|“Untitled (Hand Anatomy),” 1982 by Jean-Michel Basquiat. (2013 The Estate of Jean-Michel Basquiat/ADAGP, Paris/ARS, New York)|
And now, some of his iconic works are on view at Kukje Gallery in Seoul until March, offering a broad survey of his works that left a lasting impression in the contemporary art scene in the 1980s.
As Basquiat said about his artistic process, “I don’t think about art when I’m working. I try to think about life,” his paintings reflect his personal life and the world he lived in.
|Jean-Michel Basquiat. (Julio Donoso/Sygma/TOPIC)|
Starting as a graffiti writer on the streets of Brooklyn and Manhattan under the name of “SAMO” (Same Old S―-), Basquiat rose to fame when he emerged in the New York art scene in the 1980s.
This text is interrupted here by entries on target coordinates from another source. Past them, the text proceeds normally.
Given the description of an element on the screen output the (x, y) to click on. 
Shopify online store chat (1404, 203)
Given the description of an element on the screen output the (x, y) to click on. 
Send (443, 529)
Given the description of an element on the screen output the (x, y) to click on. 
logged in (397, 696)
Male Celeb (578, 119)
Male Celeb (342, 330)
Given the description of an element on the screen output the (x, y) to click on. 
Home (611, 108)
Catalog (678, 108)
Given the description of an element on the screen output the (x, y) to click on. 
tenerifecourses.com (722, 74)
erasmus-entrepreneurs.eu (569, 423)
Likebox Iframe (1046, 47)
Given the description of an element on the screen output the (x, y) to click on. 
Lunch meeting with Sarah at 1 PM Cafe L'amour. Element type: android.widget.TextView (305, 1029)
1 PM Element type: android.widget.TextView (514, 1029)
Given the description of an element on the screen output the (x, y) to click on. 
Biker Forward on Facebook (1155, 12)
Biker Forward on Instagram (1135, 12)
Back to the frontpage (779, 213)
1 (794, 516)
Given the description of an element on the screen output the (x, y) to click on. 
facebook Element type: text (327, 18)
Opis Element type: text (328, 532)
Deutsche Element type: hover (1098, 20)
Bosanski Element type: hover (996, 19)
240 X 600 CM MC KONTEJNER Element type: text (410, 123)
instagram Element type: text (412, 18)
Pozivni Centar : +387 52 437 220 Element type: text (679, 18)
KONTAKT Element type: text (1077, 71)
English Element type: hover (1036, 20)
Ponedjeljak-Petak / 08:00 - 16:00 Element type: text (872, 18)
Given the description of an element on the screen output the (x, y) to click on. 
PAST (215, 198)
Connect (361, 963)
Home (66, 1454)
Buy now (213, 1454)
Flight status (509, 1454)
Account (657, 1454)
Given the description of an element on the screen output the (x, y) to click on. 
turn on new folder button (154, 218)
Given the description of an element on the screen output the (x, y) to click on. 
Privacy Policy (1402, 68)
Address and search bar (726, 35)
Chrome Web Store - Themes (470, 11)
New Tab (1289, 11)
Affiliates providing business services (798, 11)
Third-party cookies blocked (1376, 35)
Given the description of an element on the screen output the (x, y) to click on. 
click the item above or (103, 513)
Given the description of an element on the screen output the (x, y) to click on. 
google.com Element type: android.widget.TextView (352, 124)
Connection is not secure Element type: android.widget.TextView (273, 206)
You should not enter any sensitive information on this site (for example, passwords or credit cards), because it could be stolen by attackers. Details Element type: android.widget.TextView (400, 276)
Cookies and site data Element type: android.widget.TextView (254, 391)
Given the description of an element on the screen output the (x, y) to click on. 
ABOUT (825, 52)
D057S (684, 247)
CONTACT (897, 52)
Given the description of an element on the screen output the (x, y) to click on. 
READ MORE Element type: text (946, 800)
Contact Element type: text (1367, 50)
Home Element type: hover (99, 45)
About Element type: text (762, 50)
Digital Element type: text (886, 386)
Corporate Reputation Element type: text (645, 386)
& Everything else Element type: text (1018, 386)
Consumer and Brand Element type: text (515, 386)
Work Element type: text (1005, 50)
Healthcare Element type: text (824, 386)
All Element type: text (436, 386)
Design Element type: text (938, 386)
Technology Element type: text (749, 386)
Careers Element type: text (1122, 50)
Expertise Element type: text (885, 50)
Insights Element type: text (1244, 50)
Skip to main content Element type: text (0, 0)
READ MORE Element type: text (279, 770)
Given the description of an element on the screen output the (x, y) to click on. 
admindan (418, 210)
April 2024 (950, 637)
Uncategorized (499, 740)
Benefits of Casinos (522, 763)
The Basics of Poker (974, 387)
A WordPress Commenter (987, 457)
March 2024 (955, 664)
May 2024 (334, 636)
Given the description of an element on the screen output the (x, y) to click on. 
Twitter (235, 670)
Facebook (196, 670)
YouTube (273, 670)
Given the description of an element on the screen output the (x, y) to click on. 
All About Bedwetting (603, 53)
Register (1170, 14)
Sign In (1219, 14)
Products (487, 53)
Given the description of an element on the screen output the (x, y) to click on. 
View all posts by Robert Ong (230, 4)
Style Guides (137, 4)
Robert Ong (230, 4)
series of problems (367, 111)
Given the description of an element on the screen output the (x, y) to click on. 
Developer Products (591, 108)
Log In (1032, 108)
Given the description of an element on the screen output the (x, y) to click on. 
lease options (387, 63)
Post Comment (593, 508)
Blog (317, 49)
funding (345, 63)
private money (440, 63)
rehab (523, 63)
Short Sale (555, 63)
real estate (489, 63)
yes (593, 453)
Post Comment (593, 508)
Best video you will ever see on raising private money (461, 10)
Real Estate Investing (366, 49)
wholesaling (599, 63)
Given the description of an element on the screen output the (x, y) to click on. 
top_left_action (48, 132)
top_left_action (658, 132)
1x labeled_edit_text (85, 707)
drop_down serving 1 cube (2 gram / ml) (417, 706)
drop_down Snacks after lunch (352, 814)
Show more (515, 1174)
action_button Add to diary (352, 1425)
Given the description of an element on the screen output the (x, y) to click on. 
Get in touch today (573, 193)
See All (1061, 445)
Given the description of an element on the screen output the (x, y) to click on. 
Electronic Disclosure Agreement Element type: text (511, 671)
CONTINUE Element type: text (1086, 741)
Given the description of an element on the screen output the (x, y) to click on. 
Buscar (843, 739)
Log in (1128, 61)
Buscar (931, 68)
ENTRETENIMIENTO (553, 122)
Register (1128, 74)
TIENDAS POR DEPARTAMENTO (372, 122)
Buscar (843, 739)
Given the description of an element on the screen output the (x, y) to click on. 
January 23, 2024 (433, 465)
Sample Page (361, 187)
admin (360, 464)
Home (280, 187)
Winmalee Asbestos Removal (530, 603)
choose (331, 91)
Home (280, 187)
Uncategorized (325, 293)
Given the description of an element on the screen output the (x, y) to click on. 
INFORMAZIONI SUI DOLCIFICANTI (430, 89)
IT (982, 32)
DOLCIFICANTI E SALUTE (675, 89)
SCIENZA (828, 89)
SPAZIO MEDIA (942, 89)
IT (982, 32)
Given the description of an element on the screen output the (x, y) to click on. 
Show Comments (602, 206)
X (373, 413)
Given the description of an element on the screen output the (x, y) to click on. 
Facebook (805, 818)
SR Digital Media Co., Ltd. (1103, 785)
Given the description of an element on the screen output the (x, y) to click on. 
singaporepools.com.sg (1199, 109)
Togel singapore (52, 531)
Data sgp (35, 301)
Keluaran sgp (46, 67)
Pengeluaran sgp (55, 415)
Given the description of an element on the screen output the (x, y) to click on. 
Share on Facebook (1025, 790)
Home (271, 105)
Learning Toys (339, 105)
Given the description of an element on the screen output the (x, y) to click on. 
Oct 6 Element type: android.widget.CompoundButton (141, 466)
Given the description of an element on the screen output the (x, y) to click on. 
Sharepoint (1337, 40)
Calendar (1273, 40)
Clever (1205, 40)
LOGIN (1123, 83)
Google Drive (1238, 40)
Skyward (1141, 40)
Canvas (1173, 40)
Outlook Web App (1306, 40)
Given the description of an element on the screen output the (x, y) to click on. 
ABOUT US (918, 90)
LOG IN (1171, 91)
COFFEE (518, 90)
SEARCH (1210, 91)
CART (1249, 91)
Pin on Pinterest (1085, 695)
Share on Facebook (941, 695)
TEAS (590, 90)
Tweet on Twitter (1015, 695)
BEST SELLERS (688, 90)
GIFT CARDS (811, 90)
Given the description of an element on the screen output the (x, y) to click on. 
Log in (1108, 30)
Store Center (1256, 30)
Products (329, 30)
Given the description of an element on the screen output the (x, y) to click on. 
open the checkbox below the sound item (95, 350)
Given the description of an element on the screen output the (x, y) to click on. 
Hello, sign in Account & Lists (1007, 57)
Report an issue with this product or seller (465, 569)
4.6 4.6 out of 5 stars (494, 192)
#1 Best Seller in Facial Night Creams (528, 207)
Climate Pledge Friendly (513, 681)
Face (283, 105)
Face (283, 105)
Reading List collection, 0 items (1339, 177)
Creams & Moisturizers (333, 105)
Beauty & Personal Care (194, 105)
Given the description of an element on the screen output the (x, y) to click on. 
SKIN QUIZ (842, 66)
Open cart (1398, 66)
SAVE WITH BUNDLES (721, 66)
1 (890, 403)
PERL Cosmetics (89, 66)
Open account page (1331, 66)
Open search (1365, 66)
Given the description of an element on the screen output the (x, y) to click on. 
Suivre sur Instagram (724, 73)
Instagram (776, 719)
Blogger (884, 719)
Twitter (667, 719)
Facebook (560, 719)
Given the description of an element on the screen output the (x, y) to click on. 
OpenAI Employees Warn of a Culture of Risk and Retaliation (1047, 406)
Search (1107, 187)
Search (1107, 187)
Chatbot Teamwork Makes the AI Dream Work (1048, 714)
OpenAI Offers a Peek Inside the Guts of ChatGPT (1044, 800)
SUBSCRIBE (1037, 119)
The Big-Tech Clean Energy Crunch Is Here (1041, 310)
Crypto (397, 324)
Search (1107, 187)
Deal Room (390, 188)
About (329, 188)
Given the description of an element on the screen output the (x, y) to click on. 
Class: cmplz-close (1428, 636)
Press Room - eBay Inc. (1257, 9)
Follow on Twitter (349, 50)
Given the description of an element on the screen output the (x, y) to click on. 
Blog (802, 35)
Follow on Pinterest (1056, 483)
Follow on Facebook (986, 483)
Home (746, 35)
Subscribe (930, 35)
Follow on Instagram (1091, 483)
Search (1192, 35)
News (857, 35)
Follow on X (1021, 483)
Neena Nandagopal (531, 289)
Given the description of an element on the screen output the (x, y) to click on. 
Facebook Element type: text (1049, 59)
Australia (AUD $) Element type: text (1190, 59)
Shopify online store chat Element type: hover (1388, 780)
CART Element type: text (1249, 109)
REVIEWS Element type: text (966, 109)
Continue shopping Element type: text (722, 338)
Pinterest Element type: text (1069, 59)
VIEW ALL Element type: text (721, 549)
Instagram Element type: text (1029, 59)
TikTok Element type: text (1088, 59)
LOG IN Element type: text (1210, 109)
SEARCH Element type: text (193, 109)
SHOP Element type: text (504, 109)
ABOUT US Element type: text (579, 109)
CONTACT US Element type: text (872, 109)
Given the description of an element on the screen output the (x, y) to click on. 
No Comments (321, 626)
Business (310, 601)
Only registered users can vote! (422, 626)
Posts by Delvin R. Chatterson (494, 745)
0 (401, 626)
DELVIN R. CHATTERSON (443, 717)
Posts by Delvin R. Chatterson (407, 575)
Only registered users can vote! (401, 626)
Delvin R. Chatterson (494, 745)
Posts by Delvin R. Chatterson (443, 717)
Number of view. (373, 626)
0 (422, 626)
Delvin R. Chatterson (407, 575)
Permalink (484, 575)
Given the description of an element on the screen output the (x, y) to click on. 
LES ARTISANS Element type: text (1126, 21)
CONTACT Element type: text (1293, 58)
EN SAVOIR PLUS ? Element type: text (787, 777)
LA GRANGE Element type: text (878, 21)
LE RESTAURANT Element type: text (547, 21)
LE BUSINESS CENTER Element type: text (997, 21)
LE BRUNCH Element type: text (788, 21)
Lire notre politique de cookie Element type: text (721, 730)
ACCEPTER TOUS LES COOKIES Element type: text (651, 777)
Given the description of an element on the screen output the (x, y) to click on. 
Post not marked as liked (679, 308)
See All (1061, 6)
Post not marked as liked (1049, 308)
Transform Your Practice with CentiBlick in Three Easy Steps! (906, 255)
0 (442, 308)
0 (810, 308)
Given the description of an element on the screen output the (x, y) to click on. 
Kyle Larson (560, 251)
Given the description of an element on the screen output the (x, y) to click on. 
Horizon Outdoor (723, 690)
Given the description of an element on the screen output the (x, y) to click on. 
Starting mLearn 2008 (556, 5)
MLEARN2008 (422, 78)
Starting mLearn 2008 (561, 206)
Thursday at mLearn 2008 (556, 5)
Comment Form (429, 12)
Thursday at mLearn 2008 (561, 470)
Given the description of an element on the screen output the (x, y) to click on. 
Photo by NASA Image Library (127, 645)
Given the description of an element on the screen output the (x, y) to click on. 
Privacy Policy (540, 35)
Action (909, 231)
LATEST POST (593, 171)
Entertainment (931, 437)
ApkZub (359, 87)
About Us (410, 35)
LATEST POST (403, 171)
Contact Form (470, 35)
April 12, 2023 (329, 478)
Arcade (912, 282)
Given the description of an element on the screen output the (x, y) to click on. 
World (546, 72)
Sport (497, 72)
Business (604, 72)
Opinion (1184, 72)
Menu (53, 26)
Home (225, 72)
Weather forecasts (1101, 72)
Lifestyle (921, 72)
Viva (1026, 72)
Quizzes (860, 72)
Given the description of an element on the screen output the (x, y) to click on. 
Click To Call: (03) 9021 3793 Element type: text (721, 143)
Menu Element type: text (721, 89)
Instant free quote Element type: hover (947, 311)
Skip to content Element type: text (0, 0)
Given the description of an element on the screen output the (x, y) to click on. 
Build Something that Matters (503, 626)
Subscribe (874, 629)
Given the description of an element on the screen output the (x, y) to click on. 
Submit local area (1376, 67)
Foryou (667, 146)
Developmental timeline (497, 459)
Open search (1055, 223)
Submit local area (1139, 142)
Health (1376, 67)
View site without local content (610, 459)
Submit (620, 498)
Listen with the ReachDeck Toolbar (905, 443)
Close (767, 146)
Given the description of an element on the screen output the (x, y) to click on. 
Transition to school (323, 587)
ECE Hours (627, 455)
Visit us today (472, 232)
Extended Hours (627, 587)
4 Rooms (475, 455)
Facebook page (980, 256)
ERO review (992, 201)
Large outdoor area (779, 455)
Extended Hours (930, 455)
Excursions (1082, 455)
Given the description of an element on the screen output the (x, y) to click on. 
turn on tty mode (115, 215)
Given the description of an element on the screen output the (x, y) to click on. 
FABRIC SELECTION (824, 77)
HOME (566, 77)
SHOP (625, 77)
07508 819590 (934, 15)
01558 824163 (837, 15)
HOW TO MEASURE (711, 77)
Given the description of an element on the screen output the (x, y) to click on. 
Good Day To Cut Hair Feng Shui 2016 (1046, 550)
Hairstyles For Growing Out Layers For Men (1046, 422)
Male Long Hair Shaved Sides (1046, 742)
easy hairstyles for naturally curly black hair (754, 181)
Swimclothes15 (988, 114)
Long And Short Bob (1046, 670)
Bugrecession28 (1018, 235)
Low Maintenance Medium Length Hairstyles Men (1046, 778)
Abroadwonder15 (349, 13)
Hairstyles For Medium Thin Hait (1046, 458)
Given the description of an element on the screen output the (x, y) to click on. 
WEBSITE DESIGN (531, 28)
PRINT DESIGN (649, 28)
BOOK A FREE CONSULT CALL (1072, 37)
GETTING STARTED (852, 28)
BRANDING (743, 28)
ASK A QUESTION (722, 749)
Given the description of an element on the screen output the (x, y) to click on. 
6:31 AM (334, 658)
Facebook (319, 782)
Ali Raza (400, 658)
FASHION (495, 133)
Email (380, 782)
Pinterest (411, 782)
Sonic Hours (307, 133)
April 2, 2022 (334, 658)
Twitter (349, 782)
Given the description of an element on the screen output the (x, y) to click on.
Despite his lack of formal arts training, he was praised in the American and European art circles for his unique works.
The artist not only contributed to bringing street art to mainstream, but also incorporated his artistic talent to T-shirt designing, jewelry making, and music performance.
His paintings feature multiple personal and social messages presented through symbolic texts, list of words and imagery.
Some of them comment on racial issues and refer to prominent black figures in American society such as jazz musician Charlie Parker and baseball player Hank Aaron.
Basquiat’s 1981 painting mixes his personal stories and his idol by using cars and airplanes with symbolic words to depict his sickness during childhood and a hammer that symbolizes the legendary baseballer Aaron, who in 1974 broke the home run record formerly set by Babe Ruth.
Anatomy is also a significant part of his art, reflecting his personal trauma of having to undergo a splenectomy after being hit by a car at age 7.
He developed an interest in anatomy into visual language after his mother gave him a copy of the medical text “Gray’s Anatomy” when he was in hospital.
Before he died of a heroine overdose at age 27 in 1988, he led a short yet prolific career, producing works that left a lasting impression in the contemporary art scene which later garnered him a reputation as a Neo-Expressionism icon.
When he was 21, Basquiat was the youngest of 176 artists to be invited to the Kassel Documenta in 1982. His works were shown at the international art event alongside those of such established artists as Gerhard Richter, Cy Twombly and Andy Warhol. He also collaborated with his idol Andy Warhol, whom he befriended in 1983 and whose death later made a great impact on him.
The exhibition runs through March 31 at Kukje Gallery in Jongno, Seoul.